Mtshali-Jones joined the Market Theatre in 1987, first working with Janice Honeyman in Black And White Follies. She co-wrote with Gcina Mhlophe and Maralin Vanrenen and performed in Have You Seen Zandile, which won a Fringe First at the Edinburgh Festival. She also co-wrote with Barney Simon and performed in Eden and Other Places and Women of Africa, and toured with Malcom Purkey’s musical Marabi in the UK and the US.
In 1999, she co-wrote and starred in A Woman in Waiting, a one-woman play commissioned by the Joseph Paps Theatre in New York, based on her life story, created, co-written and directed by Yael Farber.
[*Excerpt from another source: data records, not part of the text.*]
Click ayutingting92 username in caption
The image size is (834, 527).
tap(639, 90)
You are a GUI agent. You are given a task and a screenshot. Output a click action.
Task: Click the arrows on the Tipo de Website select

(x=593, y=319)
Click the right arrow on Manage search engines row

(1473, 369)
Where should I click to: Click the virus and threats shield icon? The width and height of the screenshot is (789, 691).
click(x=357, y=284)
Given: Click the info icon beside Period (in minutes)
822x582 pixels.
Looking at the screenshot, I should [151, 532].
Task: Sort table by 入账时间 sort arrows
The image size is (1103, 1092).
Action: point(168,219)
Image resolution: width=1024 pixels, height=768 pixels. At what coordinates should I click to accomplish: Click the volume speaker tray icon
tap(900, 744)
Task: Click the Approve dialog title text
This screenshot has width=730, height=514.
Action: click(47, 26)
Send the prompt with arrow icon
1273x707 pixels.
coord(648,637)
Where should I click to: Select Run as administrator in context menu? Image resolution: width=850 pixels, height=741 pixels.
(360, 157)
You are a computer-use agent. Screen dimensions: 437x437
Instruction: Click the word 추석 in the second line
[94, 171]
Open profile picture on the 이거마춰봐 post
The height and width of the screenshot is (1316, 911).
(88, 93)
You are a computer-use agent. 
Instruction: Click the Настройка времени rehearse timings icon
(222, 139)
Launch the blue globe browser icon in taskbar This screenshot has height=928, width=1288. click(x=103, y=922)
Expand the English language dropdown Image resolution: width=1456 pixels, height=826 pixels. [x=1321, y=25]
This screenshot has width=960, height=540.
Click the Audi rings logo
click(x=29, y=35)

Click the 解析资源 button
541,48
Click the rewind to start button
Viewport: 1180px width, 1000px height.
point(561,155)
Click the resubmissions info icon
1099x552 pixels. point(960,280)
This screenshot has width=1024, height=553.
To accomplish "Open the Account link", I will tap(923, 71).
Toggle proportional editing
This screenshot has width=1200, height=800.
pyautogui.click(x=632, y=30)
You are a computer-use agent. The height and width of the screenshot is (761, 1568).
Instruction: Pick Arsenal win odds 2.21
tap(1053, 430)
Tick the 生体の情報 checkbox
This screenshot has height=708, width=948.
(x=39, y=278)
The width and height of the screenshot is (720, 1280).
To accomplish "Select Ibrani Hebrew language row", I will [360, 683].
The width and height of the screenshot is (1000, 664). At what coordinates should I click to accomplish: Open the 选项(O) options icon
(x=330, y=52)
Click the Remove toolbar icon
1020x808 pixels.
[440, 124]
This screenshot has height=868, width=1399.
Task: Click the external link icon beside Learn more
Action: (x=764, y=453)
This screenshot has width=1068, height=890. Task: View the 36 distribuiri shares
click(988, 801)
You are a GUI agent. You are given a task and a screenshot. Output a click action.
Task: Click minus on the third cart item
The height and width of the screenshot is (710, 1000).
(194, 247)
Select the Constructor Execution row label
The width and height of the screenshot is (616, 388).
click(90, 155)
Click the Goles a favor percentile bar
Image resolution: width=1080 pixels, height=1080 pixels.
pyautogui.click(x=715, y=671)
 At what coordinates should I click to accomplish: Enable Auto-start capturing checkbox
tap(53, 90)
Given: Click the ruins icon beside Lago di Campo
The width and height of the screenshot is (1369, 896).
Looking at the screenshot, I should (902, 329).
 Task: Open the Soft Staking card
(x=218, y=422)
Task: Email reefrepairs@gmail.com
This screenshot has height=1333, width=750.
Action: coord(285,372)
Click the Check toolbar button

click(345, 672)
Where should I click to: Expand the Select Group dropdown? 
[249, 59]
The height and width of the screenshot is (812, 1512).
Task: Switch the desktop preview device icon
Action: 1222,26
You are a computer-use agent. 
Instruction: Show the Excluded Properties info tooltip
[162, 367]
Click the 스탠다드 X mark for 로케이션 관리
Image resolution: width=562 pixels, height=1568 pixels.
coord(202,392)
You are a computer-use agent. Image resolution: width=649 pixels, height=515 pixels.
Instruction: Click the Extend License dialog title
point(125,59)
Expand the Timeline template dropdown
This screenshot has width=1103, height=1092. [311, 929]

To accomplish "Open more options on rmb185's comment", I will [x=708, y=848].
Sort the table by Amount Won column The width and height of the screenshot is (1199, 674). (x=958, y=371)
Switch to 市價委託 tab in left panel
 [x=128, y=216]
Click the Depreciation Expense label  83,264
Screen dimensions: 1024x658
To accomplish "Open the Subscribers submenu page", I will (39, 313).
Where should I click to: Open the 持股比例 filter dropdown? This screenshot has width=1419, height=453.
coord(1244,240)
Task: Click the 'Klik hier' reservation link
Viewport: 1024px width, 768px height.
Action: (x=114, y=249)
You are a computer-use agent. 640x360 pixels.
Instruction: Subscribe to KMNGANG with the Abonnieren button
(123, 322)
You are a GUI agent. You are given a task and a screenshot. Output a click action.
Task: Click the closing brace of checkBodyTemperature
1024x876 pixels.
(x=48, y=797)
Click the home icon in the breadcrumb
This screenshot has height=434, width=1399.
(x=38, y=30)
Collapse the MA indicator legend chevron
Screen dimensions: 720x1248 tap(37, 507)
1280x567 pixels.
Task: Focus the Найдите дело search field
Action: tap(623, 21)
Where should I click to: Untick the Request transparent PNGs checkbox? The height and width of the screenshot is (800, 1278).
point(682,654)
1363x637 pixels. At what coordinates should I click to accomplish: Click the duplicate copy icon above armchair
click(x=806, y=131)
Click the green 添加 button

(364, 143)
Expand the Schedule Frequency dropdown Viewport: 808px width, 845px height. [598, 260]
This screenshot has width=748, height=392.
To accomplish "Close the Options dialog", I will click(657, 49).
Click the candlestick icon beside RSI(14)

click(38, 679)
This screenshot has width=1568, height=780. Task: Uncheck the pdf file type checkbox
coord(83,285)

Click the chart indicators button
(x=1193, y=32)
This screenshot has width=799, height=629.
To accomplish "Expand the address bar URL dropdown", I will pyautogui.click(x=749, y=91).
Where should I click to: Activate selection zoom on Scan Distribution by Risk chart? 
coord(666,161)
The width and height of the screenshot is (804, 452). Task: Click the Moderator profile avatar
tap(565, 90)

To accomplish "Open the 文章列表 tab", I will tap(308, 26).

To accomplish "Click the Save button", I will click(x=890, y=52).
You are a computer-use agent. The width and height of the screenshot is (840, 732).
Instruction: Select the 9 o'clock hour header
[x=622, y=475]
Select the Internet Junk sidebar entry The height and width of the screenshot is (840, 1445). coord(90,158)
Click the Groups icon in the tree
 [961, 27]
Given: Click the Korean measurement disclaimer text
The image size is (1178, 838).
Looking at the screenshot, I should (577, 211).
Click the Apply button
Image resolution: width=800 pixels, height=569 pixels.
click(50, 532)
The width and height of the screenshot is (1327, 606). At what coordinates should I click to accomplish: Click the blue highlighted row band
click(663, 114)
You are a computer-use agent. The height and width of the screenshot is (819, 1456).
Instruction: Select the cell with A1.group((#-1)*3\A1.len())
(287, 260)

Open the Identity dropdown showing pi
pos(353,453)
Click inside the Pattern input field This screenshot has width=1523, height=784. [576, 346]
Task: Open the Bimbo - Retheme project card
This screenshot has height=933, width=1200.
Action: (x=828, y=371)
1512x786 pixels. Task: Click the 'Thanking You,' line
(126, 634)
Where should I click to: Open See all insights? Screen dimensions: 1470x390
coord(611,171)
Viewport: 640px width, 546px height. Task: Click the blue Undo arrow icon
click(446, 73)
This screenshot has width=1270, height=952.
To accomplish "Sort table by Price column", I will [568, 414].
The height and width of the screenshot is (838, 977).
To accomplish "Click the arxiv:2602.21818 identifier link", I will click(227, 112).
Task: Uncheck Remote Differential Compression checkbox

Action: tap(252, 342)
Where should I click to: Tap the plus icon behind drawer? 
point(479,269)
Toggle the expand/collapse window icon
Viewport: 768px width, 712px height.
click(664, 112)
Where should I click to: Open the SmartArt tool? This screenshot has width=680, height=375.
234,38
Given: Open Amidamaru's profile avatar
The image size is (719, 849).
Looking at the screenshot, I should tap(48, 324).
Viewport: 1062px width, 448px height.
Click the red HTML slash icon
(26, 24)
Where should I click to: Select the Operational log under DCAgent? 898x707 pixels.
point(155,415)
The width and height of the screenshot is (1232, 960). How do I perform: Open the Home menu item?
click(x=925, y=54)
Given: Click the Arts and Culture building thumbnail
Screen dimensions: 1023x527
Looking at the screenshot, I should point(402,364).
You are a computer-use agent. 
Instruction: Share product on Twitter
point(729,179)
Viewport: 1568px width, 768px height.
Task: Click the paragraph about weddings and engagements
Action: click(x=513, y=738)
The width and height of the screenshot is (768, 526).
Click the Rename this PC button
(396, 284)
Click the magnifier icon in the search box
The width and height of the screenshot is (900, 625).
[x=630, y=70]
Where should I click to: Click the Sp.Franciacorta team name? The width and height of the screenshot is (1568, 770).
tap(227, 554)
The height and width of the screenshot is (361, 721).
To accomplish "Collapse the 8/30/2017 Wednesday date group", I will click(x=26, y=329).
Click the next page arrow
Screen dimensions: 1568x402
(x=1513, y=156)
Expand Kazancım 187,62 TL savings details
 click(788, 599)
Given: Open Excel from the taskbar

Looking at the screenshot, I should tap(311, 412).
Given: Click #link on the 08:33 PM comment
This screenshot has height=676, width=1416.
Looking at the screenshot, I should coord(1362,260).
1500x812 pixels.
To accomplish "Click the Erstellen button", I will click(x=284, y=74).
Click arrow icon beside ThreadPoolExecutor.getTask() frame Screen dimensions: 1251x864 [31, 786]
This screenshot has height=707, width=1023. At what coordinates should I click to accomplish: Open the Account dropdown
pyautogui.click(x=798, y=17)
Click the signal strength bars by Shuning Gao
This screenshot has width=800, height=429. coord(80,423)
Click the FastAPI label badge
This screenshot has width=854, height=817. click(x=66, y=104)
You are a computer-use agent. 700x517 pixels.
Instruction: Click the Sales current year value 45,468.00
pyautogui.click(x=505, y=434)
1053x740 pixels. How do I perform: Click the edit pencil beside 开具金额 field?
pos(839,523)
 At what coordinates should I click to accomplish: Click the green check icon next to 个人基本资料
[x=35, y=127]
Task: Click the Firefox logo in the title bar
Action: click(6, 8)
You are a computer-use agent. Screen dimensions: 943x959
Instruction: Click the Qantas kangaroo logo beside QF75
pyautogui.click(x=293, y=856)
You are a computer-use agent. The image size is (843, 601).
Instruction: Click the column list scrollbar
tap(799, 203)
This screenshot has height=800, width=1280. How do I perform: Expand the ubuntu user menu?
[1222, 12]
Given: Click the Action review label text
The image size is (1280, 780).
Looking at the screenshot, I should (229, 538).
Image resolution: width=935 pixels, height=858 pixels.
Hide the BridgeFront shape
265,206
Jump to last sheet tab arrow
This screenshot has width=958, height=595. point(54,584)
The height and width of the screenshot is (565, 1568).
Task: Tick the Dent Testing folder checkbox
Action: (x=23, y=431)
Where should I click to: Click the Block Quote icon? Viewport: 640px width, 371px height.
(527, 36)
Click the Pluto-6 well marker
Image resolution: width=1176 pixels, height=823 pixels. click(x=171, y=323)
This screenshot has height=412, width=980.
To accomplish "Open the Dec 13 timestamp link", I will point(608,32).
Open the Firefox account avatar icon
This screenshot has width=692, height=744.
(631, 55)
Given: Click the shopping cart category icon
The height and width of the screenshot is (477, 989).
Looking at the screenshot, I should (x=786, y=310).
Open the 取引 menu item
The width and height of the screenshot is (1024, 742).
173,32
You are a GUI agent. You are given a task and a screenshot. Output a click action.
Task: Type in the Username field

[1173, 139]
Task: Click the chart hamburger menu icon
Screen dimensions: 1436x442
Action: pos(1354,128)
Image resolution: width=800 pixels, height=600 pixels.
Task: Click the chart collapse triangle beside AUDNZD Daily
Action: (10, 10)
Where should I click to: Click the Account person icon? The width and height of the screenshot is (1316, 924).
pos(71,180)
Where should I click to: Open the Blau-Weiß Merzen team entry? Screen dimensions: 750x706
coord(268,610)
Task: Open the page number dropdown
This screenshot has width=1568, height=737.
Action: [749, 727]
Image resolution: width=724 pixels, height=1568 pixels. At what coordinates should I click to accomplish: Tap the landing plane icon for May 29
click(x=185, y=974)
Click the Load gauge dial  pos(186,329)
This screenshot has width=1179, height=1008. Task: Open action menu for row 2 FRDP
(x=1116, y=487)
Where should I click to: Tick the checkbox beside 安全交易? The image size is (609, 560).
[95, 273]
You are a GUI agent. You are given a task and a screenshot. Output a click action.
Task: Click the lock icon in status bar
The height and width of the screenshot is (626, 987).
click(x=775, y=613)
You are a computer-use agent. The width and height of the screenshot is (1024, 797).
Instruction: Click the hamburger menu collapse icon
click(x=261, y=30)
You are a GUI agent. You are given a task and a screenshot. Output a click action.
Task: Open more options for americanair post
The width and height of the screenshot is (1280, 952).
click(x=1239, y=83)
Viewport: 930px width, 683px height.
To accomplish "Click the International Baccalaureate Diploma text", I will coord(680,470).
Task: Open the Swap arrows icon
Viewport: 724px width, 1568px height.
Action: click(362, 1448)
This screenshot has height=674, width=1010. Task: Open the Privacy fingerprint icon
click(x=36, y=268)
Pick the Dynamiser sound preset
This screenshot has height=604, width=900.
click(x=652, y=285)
From 2006 Thembi has been appearing in the international production of American director Michael Lessac’s Truth In Translation. For the Baxter Theatre run in 2007, the American Time Magazine wrote: “The raw gospel lament sung by Thembi Mtshali-Jones has extraordinary power, leaving the audience in pale shock as the interval lights come up.”
Her long television career includes starring in the long running sit-coms Sgudi’Snaysi and Stokvel, which was nominated for the International Emmy (2004). Film work includes the female lead in Mapantsula (Best New Film at the Cannes International Film Festival, 1988), In My Country, Cape of Good Hope, The Wooden Camera and Themba.
In 2009, she was given a Living Legend Award by the City of Durban and the KwaZulu-Natal Province. She was a finalist in the Tribute Achievers 2002 Awards in the category of African Excellence in Entertainment & Arts.
Mtshali-Jones had a residency at the Galluadette University in Washington DC in l998, facilitating workshops about South African protest theatre. A second residency at the University of Louisville, USA in 2004, was so well received she was made an Honorary Citizen of Louisville by the mayor, received a vote of thanks by the Senate of Kentucky, and the governor of Kentucky made her an Honorary Kentucky Colonel. Her favourite moment was singing Happy Birthday for then president Nelson Mandela on his 80th birthday in Washington DC, broadcast live on CNN.